Abstract:Two central paradigms have emerged in the reinforcement learning (RL) community: online RL and offline RL. In the online RL setting, the agent has no prior knowledge of the environment, and must interact with it in order to find an $\epsilon$-optimal policy. In the offline RL setting, the learner instead has access to a fixed dataset to learn from, but is unable to otherwise interact with the environment, and must obtain the best policy it can from this offline data. Practical scenarios often motivate an intermediate setting: if we have some set of offline data and, in addition, may also interact with the environment, how can we best use the offline data to minimize the number of online interactions necessary to learn an $\epsilon$-optimal policy? In this work, we consider this setting, which we call the \textsf{FineTuneRL} setting, for MDPs with linear structure. We characterize the necessary number of online samples needed in this setting given access to some offline dataset, and develop an algorithm, \textsc{FTPedel}, which is provably optimal.

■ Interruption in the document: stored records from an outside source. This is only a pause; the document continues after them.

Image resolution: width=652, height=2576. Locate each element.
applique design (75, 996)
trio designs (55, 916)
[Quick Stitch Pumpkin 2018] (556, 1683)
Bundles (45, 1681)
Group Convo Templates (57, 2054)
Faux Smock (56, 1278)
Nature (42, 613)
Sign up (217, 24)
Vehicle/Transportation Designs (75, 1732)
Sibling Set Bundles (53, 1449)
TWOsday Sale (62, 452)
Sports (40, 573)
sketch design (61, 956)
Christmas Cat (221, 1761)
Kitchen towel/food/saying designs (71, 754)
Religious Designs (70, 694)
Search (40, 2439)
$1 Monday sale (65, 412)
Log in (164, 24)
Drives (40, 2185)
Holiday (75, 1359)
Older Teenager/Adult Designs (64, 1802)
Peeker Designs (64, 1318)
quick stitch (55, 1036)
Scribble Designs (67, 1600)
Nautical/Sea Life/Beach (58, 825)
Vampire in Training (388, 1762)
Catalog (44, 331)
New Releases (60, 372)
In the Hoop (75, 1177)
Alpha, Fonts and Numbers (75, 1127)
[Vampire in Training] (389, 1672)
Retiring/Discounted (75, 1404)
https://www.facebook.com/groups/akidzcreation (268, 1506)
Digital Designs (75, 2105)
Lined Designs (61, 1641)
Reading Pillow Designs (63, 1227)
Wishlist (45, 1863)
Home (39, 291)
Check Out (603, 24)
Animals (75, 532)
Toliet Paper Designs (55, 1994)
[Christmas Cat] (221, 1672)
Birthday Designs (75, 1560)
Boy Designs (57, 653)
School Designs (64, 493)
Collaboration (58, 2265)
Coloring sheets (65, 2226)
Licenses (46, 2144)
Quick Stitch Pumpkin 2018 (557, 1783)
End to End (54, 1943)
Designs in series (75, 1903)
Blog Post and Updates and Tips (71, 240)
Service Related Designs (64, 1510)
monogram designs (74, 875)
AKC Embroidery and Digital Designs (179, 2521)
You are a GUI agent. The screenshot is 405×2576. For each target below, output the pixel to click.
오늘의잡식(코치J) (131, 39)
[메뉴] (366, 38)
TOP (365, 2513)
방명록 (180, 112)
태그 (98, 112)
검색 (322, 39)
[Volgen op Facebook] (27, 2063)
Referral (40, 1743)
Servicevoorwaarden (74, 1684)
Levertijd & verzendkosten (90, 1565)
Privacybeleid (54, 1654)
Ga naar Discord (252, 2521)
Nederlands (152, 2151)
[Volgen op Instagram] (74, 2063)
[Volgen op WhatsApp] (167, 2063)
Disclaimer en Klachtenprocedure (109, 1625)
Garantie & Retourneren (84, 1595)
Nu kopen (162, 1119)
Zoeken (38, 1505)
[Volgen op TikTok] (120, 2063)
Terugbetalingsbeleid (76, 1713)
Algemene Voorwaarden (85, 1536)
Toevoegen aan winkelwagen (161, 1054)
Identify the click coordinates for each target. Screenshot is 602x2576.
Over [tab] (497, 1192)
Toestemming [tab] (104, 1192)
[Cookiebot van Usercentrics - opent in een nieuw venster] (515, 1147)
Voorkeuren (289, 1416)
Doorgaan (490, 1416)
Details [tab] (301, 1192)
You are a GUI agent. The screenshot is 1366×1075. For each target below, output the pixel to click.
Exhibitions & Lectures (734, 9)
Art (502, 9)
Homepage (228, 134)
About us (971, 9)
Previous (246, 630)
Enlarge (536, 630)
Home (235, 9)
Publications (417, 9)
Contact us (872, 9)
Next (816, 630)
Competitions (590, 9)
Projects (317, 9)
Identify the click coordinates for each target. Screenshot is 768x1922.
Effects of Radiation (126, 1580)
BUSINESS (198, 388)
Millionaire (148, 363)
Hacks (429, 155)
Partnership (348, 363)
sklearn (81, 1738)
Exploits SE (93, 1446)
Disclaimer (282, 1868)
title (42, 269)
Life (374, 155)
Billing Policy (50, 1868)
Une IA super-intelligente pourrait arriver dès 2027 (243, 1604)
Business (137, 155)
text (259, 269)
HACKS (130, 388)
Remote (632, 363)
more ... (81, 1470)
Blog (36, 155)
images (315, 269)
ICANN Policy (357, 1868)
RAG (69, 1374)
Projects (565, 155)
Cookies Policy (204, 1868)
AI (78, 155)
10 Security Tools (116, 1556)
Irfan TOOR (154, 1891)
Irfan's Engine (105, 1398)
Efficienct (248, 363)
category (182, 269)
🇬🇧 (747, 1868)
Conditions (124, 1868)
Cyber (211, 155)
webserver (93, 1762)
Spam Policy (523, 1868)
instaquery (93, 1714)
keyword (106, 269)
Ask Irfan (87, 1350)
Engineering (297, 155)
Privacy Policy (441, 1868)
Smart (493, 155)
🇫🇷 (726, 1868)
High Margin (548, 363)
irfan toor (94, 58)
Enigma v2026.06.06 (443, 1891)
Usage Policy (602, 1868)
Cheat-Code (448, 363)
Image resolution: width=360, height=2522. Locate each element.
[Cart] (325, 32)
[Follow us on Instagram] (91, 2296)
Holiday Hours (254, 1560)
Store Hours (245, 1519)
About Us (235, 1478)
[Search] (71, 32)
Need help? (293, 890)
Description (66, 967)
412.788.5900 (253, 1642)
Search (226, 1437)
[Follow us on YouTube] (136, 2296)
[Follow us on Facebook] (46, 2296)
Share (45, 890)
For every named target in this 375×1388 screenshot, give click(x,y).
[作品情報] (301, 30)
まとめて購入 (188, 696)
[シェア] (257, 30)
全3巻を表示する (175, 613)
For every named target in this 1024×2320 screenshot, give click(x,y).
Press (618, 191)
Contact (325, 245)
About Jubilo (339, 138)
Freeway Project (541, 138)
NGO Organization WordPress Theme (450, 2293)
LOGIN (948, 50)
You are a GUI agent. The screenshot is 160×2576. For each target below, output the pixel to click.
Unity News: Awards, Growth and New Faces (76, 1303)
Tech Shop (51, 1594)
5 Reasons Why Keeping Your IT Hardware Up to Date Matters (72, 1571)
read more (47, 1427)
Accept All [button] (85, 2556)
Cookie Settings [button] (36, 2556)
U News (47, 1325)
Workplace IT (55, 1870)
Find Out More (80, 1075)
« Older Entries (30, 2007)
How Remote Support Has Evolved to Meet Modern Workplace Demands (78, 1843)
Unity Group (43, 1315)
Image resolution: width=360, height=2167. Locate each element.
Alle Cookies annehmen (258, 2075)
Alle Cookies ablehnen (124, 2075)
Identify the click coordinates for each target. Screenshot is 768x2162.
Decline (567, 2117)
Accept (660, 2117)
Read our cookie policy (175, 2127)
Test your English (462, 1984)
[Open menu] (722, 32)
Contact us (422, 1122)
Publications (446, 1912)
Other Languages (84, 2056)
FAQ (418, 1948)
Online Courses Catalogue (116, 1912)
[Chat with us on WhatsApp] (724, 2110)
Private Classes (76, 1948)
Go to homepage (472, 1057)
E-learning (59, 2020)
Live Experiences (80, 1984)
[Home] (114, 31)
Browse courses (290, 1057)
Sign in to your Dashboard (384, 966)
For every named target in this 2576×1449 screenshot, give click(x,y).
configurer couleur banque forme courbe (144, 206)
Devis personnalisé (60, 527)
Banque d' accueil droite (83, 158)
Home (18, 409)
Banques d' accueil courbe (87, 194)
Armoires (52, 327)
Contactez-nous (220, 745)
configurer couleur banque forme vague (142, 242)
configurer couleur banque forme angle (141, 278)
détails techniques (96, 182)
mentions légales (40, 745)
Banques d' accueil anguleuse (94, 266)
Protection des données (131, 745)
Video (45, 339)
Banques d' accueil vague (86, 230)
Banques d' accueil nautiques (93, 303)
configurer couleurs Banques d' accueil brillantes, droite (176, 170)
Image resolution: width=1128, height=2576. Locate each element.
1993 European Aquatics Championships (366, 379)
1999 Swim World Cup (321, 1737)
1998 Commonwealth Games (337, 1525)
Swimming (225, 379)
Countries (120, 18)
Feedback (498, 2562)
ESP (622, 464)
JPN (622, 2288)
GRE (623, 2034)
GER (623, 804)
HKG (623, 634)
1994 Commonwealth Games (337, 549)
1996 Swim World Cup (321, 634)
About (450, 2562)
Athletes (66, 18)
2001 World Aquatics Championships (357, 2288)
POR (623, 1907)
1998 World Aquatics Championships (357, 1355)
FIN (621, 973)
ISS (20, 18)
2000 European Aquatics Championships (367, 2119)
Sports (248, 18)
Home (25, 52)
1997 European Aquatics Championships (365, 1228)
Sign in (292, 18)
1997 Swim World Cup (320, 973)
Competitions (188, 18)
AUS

We show through an explicit example that combining offline data with online interactions can lead to a provable improvement over either purely offline or purely online RL. Finally, our results illustrate the distinction between \emph{verifiable} learning, the typical setting considered in online RL, and \emph{unverifiable} learning, the setting often considered in offline RL, and show that there is a formal separation between these regimes.